(INPUT DATA):

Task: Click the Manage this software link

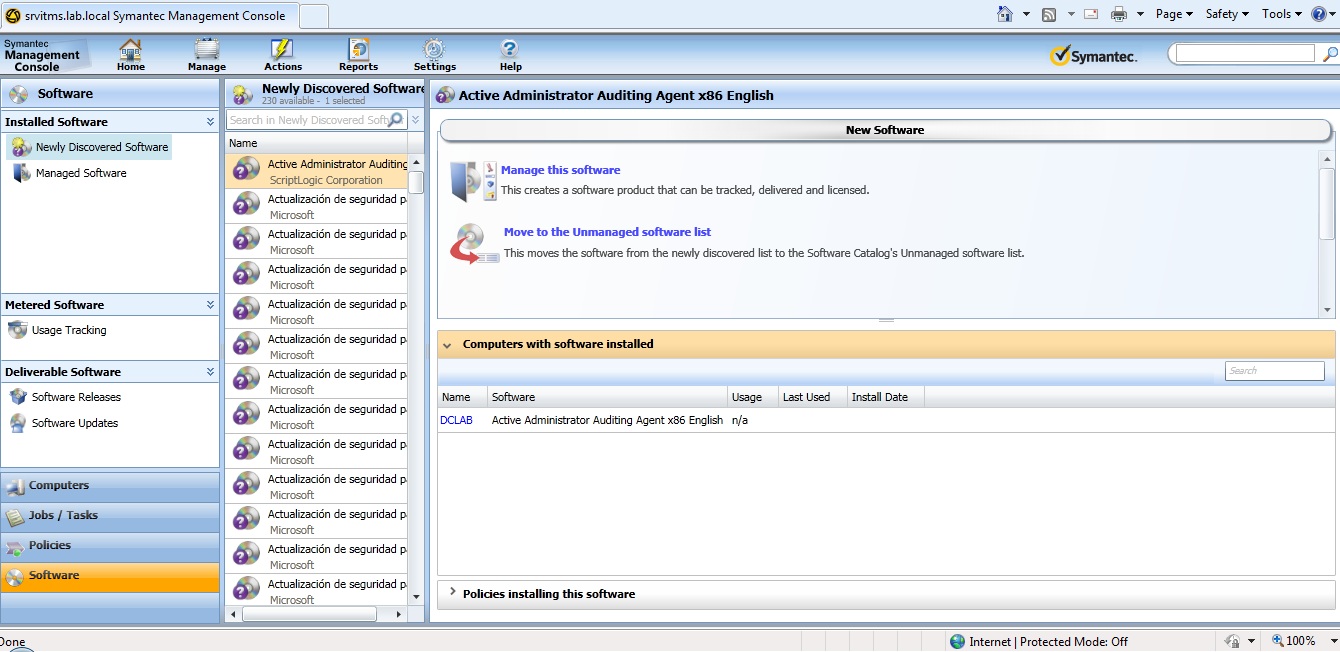Action: (561, 170)
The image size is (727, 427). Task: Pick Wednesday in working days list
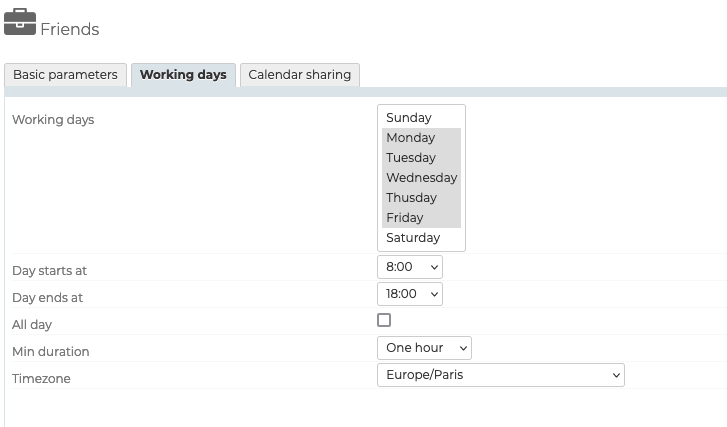coord(421,178)
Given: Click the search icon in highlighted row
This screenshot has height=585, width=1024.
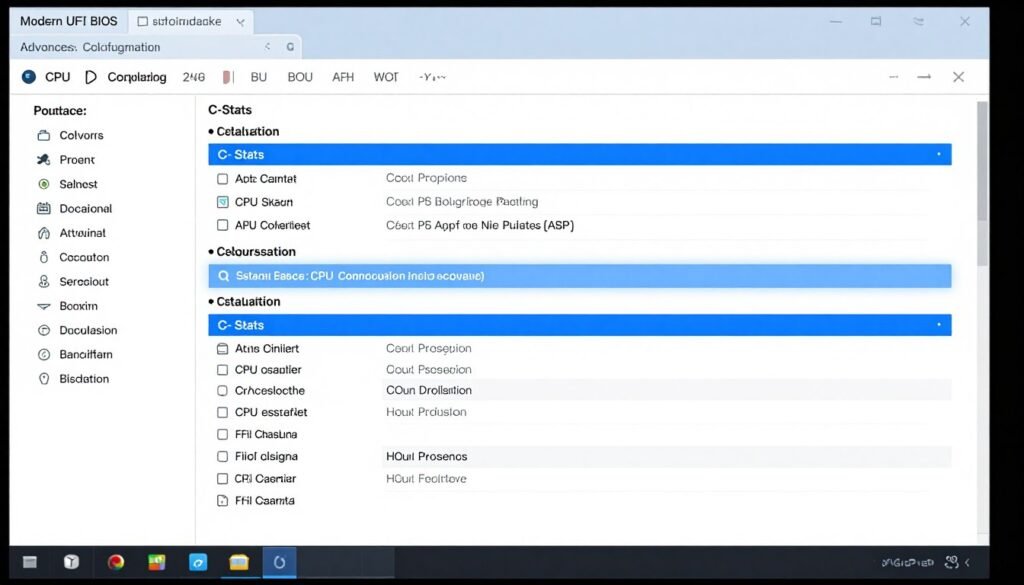Looking at the screenshot, I should 222,276.
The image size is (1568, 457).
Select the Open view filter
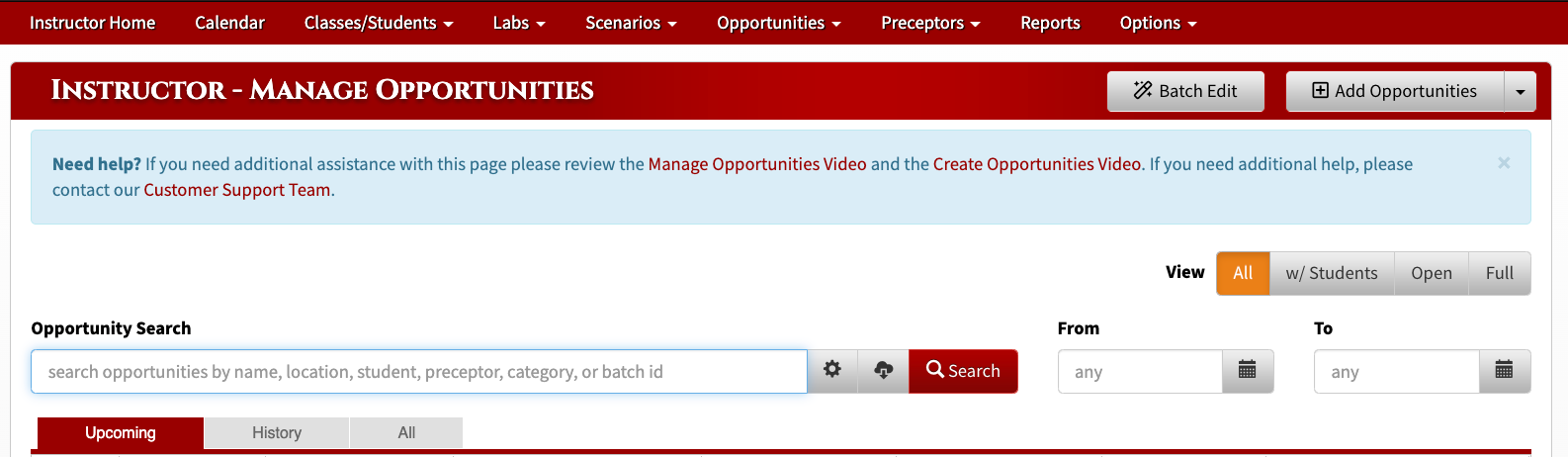tap(1432, 273)
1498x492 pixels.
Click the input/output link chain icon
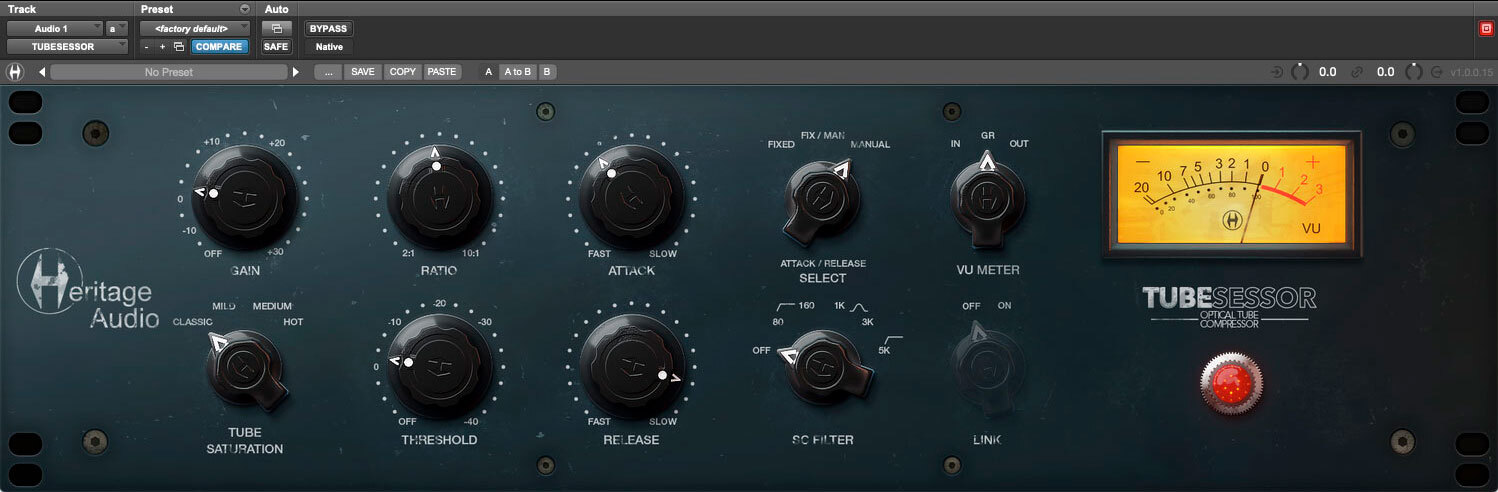pyautogui.click(x=1357, y=72)
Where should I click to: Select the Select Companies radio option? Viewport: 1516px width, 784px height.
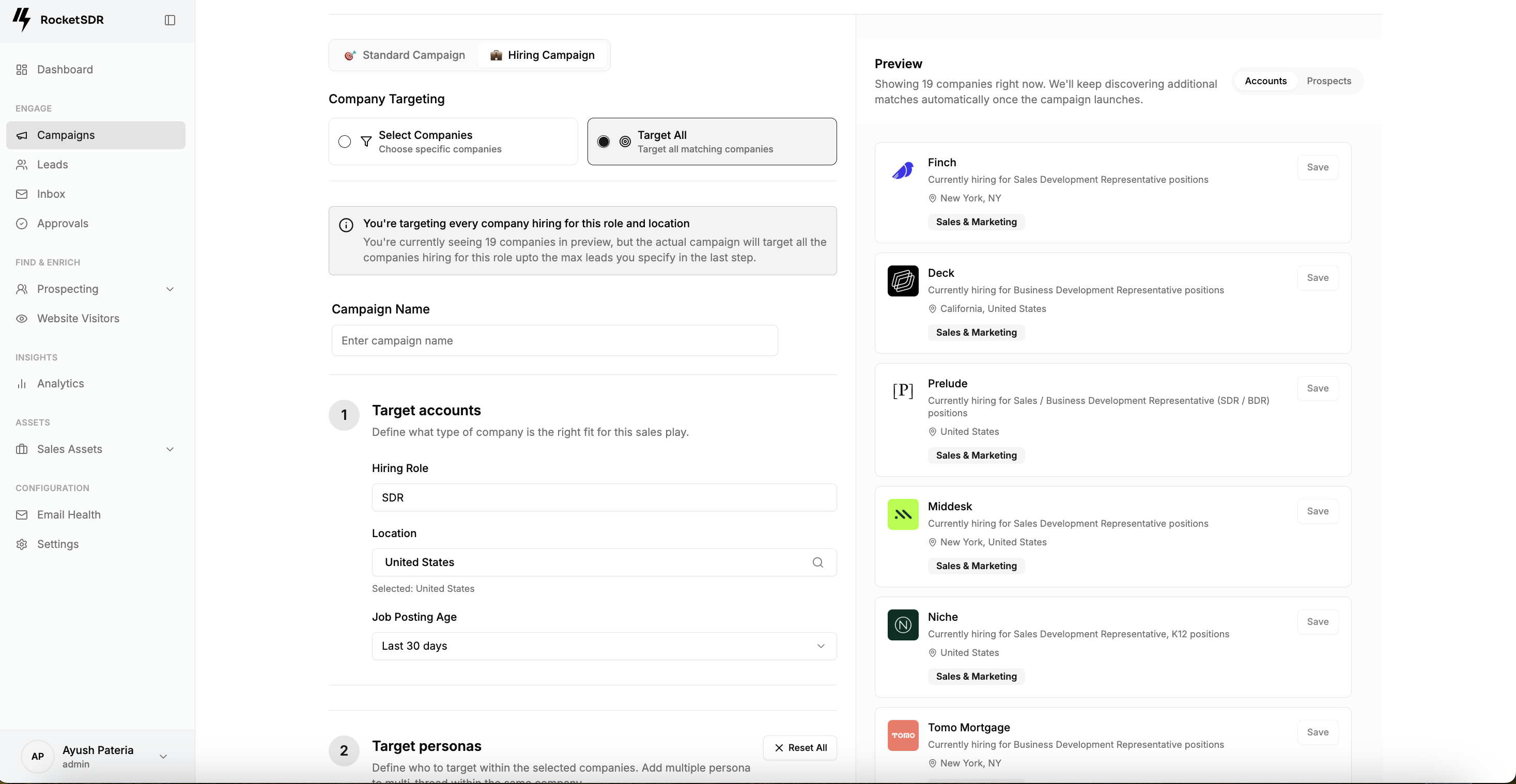tap(344, 141)
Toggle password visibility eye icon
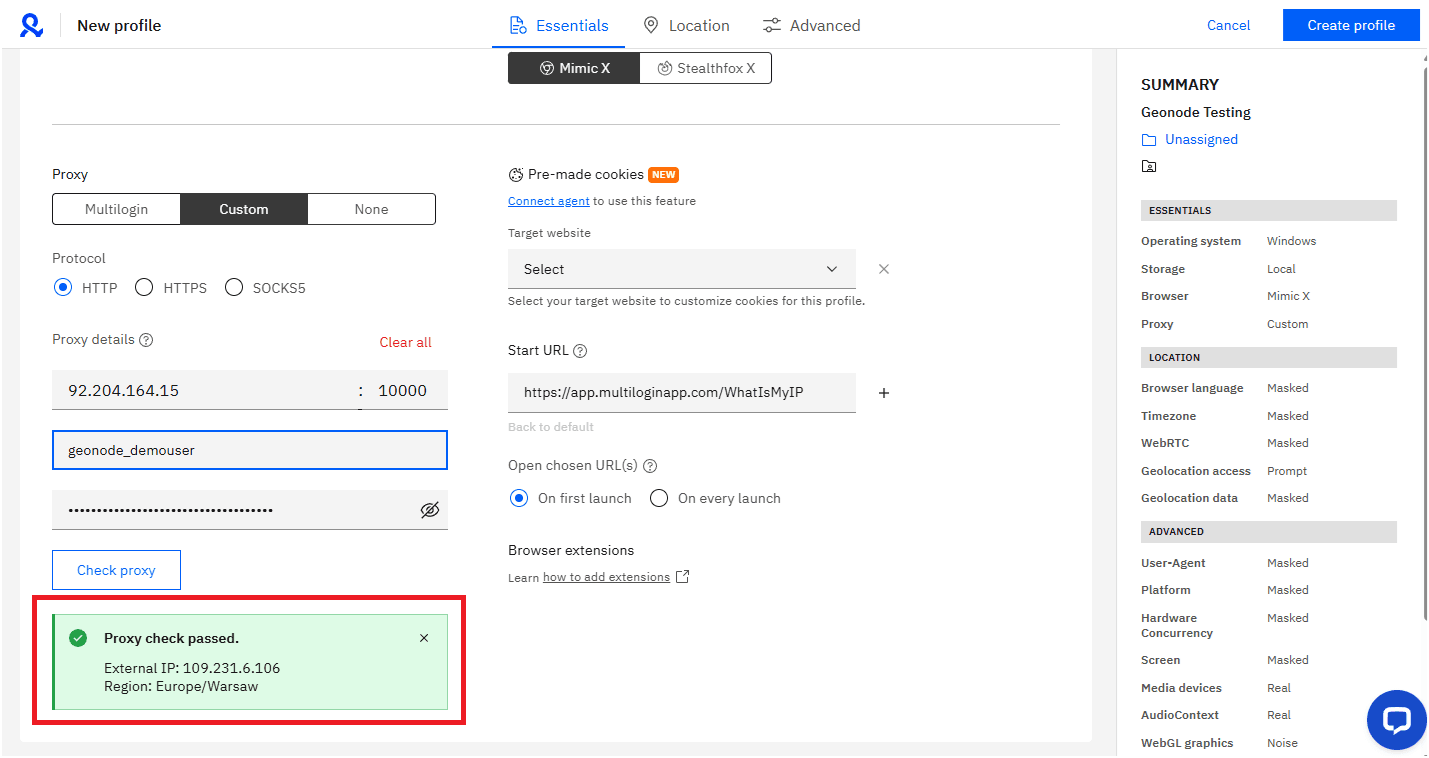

(STATED GOAL):
Return the text of all the records above word for word, leaving out the pictures.

(THE RESPONSE):
Task: Click the Manage this software link

Action: (561, 170)
The image size is (727, 427). Task: Pick Wednesday in working days list
coord(421,178)
Given: Click the search icon in highlighted row
This screenshot has height=585, width=1024.
Looking at the screenshot, I should 222,276.
The image size is (1568, 457).
Select the Open view filter
tap(1432, 273)
1498x492 pixels.
Click the input/output link chain icon
pyautogui.click(x=1357, y=72)
Where should I click to: Select the Select Companies radio option? Viewport: 1516px width, 784px height.
tap(344, 141)
Toggle password visibility eye icon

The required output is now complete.